• **Task directions**: Once you have read the data below, set it all down again exactly.

════════

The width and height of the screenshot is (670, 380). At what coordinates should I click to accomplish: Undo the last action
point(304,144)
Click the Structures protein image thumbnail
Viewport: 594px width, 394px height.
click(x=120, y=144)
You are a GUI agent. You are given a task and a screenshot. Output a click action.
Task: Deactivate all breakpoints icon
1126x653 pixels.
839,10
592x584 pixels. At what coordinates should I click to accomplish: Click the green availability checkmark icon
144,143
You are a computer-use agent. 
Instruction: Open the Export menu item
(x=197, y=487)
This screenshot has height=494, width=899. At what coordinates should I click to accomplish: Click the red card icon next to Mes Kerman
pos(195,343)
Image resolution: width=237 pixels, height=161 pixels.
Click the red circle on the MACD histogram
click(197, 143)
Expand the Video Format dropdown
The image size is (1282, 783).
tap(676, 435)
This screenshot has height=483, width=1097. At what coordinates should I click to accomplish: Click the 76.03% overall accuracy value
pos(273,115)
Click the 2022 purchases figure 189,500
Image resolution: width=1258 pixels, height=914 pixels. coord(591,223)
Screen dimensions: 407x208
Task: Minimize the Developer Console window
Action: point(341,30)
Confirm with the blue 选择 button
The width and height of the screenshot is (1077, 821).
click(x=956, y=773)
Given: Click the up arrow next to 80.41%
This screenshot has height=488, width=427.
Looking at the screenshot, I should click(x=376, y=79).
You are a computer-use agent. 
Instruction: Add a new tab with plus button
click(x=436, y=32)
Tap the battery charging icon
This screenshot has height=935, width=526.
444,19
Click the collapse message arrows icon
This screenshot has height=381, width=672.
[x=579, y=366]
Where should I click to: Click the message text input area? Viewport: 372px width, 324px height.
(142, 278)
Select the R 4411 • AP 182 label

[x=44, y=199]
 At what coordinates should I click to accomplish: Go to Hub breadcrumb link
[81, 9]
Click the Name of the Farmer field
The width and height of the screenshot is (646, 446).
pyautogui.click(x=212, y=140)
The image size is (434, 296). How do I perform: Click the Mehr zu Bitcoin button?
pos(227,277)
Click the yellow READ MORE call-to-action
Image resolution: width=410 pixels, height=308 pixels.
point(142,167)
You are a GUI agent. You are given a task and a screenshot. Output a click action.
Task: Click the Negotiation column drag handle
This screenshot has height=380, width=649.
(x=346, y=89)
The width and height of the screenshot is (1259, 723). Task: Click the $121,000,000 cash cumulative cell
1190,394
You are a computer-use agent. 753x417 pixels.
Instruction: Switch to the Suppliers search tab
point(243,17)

════════

• **Task response**:
The width and height of the screenshot is (670, 380). At what coordinates should I click to accomplish: Undo the last action
point(304,144)
Click the Structures protein image thumbnail
Viewport: 594px width, 394px height.
click(x=120, y=144)
You are a GUI agent. You are given a task and a screenshot. Output a click action.
Task: Deactivate all breakpoints icon
1126x653 pixels.
839,10
592x584 pixels. At what coordinates should I click to accomplish: Click the green availability checkmark icon
144,143
You are a computer-use agent. 
Instruction: Open the Export menu item
(x=197, y=487)
This screenshot has height=494, width=899. At what coordinates should I click to accomplish: Click the red card icon next to Mes Kerman
pos(195,343)
Image resolution: width=237 pixels, height=161 pixels.
Click the red circle on the MACD histogram
click(197, 143)
Expand the Video Format dropdown
The image size is (1282, 783).
tap(676, 435)
This screenshot has height=483, width=1097. At what coordinates should I click to accomplish: Click the 76.03% overall accuracy value
pos(273,115)
Click the 2022 purchases figure 189,500
Image resolution: width=1258 pixels, height=914 pixels. coord(591,223)
Screen dimensions: 407x208
Task: Minimize the Developer Console window
Action: point(341,30)
Confirm with the blue 选择 button
The width and height of the screenshot is (1077, 821).
click(x=956, y=773)
Given: Click the up arrow next to 80.41%
This screenshot has height=488, width=427.
Looking at the screenshot, I should click(x=376, y=79).
You are a computer-use agent. 
Instruction: Add a new tab with plus button
click(x=436, y=32)
Tap the battery charging icon
This screenshot has height=935, width=526.
444,19
Click the collapse message arrows icon
This screenshot has height=381, width=672.
[x=579, y=366]
Where should I click to: Click the message text input area? Viewport: 372px width, 324px height.
(142, 278)
Select the R 4411 • AP 182 label

[x=44, y=199]
 At what coordinates should I click to accomplish: Go to Hub breadcrumb link
[81, 9]
Click the Name of the Farmer field
The width and height of the screenshot is (646, 446).
pyautogui.click(x=212, y=140)
The image size is (434, 296). How do I perform: Click the Mehr zu Bitcoin button?
pos(227,277)
Click the yellow READ MORE call-to-action
Image resolution: width=410 pixels, height=308 pixels.
point(142,167)
You are a GUI agent. You are given a task and a screenshot. Output a click action.
Task: Click the Negotiation column drag handle
This screenshot has height=380, width=649.
(x=346, y=89)
The width and height of the screenshot is (1259, 723). Task: Click the $121,000,000 cash cumulative cell
1190,394
You are a computer-use agent. 753x417 pixels.
Instruction: Switch to the Suppliers search tab
point(243,17)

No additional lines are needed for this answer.